16 Queens Terrace | St. Johns Wood | London. N.W.

Nov. 30.

My dear Darwin,

I am going out to be Captain of the Forte Flagship to Admiral Warren on the E. Coast of S. America, and You think there is anything I can do for You in the fossil way I shall be happy to do it if you will tell me.2 Sulivan was telling me that there is a bed of fossil bones at the Gallegos which he wished to examine but had not an opportunity, if any small vessel of the squadron should be going down there I may be able to procure some if You think them worth having—3 I should be much obliged if You would tell me the right name of those fine birds which are found in Patagonia something like a guinea fowl, of which I shot the only specimen obtained, and only preserved the head and legs.4 A large landed proprietor in Sussex who has a large enclosed tract of heath has promised to endeavour to naturalize them if I will send some over which I shall endeavour to do, and as a lady who formerly lived at Montevideo told me that she kept some tame and that they did well I hope to get them home alive.

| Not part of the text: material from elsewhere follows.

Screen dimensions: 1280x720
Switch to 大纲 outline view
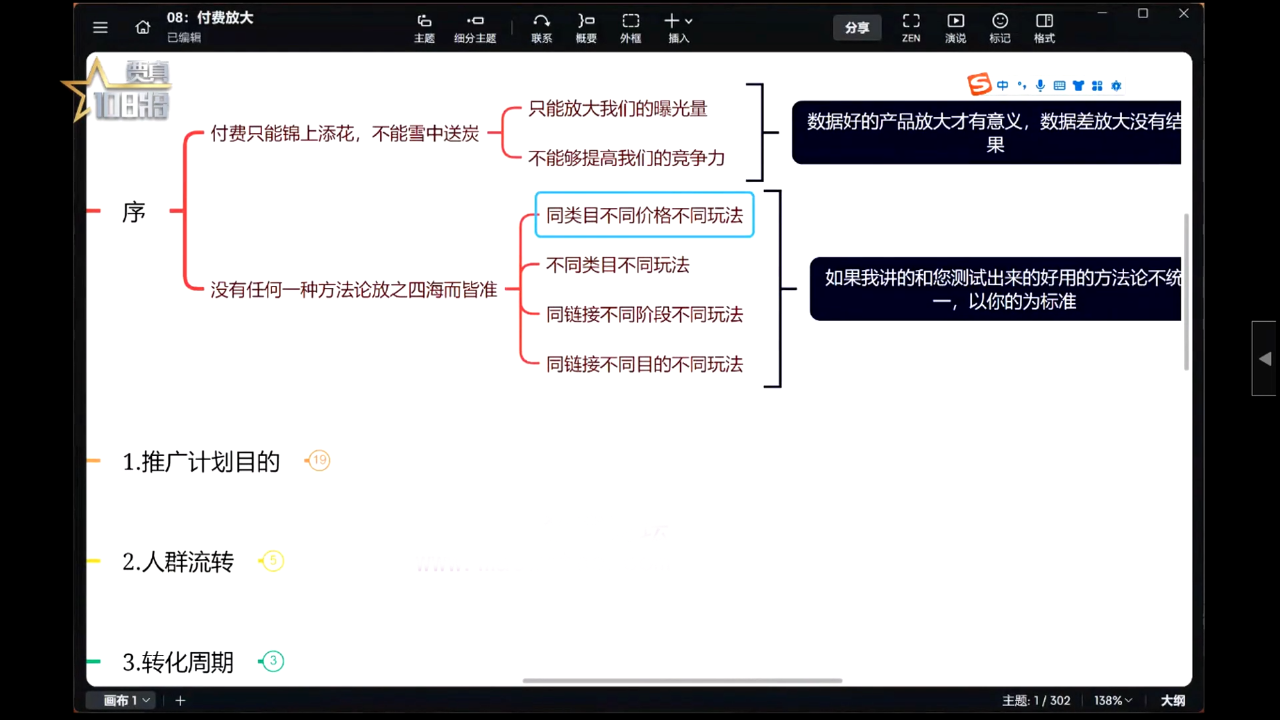(x=1172, y=701)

I hope your indisposition was only temporary the night we passed at your house, but I was sorry to leave you poorly after passing such a pleasant evening.5 I saw Admiral FitzRoy on Friday, who was finishing his book as he told me, and looked worn as if he had been closely confined to his work.6 I leave England in a few days and if you think it worth while to write I shall be here until Thursday—

Hoping some day to meet you again I am my dear Darwin with compliments to Mrs. Darwin, Yours very truly | A. Mellersh

The year is established by reference to Mellersh’s appointment to HMS Forte (see n. 2, below).
Mellersh, who had been a junior officer on HMS Beagle during its surveying voyage of 1831–6, was appointed on 12 November 1862 to the command of HMS Forte, flagship of Richard Laird Warren, the British navy’s commander-in-chief on the south-east coast of America (Navy list, January 1863).
Bartholomew James Sulivan provided CD with an account of his fossil find at Rio Gallegos, Patagonia, in 1845 (see Correspondence vol. 3, letter from B. J. Sulivan, 13 January – 12 February 1845).
The reference has not been identified; however, Mellersh probably refers to a member of the Tinamidae, three species of which CD mentioned as having been abandoned on the plains of Patagonia in Journal of researches, p. 131. See also Zoology 3: 119–20.
Mellersh dined with CD at Down House on 21 October 1862, in company with Sulivan and John Clements Wickham, also former shipmates from HMS Beagle (see ‘Journal’ (Correspondence vol. 10, Appendix II)). Following the meal, CD was so ill that he was unable to ‘wish them goodbye next morning’ (see letter to John Lubbock, 23 October [1862]).
FitzRoy 1863. Robert FitzRoy commanded HMS Beagle during the surveying voyage of 1831–6, when Mellersh and CD were on board.